熱水噴出孔とは何か——海底で「地球の内側」が噴き出す場所

熱水噴出孔(ねっすいふんしゅつこう、hydrothermal vent)とは、その名のとおり海底から熱い水が噴き出している場所です。温泉のようなものと考えるとイメージしやすいのですが、規模も温度も、地上の温泉とはまるで異なります。

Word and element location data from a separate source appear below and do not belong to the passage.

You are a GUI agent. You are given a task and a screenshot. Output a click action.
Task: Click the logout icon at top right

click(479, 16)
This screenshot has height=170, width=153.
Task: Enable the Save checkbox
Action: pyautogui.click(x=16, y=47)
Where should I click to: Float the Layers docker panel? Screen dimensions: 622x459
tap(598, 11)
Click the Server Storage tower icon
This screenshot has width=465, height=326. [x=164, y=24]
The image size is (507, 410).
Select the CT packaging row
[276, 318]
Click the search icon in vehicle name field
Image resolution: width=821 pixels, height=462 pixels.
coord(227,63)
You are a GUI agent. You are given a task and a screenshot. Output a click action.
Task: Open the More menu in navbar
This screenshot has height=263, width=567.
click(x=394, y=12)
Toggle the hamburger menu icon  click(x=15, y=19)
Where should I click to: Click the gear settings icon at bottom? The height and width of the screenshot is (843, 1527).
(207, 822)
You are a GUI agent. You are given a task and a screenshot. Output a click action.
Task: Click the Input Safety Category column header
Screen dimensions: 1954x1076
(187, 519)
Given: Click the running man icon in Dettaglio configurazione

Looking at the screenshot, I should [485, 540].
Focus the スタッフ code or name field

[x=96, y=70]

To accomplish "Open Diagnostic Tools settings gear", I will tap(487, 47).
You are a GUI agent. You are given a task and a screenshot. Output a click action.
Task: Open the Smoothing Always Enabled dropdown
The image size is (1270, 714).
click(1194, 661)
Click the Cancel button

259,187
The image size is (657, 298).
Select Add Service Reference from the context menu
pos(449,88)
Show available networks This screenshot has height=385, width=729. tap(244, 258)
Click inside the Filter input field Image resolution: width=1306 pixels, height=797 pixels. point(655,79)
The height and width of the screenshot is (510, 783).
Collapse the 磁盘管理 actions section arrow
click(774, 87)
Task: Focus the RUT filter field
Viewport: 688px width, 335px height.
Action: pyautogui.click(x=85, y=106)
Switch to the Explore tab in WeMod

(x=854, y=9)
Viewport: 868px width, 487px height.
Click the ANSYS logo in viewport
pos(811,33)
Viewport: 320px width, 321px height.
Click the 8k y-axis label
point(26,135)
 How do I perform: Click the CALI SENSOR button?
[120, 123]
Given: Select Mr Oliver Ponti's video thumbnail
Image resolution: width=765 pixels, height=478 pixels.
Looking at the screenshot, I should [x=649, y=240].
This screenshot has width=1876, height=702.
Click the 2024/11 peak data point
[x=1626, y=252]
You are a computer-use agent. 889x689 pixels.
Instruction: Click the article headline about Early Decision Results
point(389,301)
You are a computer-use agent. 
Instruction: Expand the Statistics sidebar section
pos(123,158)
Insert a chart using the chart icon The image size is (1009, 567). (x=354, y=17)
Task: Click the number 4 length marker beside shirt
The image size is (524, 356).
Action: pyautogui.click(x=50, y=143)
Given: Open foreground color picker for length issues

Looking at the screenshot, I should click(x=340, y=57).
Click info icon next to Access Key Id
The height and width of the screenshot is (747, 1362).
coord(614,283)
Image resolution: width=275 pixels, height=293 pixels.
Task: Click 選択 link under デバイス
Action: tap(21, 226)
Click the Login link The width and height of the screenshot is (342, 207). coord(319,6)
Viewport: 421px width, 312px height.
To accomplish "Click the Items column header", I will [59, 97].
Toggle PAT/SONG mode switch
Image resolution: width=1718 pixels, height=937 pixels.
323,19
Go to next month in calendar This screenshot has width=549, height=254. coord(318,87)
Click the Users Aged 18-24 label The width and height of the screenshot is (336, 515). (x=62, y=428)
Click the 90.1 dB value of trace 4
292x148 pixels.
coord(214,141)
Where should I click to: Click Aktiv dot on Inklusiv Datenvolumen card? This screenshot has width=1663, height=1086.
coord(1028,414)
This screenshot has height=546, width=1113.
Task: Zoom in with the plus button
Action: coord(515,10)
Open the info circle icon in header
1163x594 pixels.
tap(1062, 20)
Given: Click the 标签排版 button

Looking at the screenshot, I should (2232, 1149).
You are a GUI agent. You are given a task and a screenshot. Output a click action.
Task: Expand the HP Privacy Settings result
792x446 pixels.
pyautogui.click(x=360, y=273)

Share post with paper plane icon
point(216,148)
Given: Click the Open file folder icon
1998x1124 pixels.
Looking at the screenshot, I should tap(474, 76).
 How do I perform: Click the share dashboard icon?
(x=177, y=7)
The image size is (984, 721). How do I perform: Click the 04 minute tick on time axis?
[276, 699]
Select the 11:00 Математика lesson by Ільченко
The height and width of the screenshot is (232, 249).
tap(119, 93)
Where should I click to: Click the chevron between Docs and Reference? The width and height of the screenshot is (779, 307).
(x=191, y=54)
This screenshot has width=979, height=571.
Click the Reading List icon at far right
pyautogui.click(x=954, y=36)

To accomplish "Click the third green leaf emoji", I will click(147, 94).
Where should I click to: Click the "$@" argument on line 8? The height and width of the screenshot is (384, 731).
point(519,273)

噴き出す熱水は300℃を超えることが珍しくなく、それでも沸騰しないのは、深海の巨大な水圧が水を液体のまま押しとどめているからです。

そして最も重要なのは、この熱水がただのお湯ではないという点です。地下を巡るあいだに岩石から溶かし込んだ金属イオン、硫化水素、メタン、水素——それらは地上の生き物にとっては多くが「毒」ですが、深海の一部の微生物にとっては、まさに食卓に並んだごちそうにほかなりません。

プレートが生まれる場所に熱水が湧く

熱水噴出孔ができるのは、地球の内部から熱が供給される場所です。代表的なのが、海洋プレートが新しく生まれる中央海嶺と、プレートが沈み込むことでその背後に海底が広がる背弧海盆です。どちらも地下の浅いところにマグマだまりがあり、海底の岩盤には無数の割れ目が走っています。

冷たい海水はこの割れ目から地殻の内部へしみ込んでいきます。深さ数kmまで潜るうちにマグマの熱で温められ、周囲の玄武岩と激しく反応します。このとき海水中のマグネシウムや硫酸イオンは岩石側に取り込まれ、逆に岩石からは鉄・銅・亜鉛・マンガンといった金属や、硫化水素が水へと溶け出します。高温になって軽くなった水は上昇に転じ、やがて海底の噴出孔から勢いよく噴き上がる——これが熱水循環の全体像です。

つまり熱水噴出孔は、地球の内部と海とをつなぐ「配管の出口」のようなものです。海水は数百万年から1,000万年ほどの時間をかけて、この経路を通って全量が入れ替わると見積もられており、海の化学組成そのものが熱水循環によって調節されています。

ここで多くの人が疑問に思うのが、「300℃なら沸騰してしまうのでは」という点でしょう。答えは水圧にあります。水深2,000mでは水圧はおよそ200気圧に達し、圧力鍋と同じ理屈で水の沸点は大きく上がります。深海では300℃を超えても水は液体のままでいられるため、熱水は蒸気にならずに勢いよく噴き上がるのです。逆にいえば、同じ現象を地上で再現することはできません。深海という条件そのものが、この生態系の前提になっています。

ブラックスモーカーとホワイトスモーカー

熱水が冷たい海水(深海はおおむね2℃前後)に触れると、溶けていた金属が一瞬で固体の粒子に変わります。この粒子が黒い煙のように立ちのぼるものをブラックスモーカーと呼びます。黒く見えるのは主に硫化鉄や硫化銅などの微粒子で、温度は300〜400℃に達することが多いタイプです。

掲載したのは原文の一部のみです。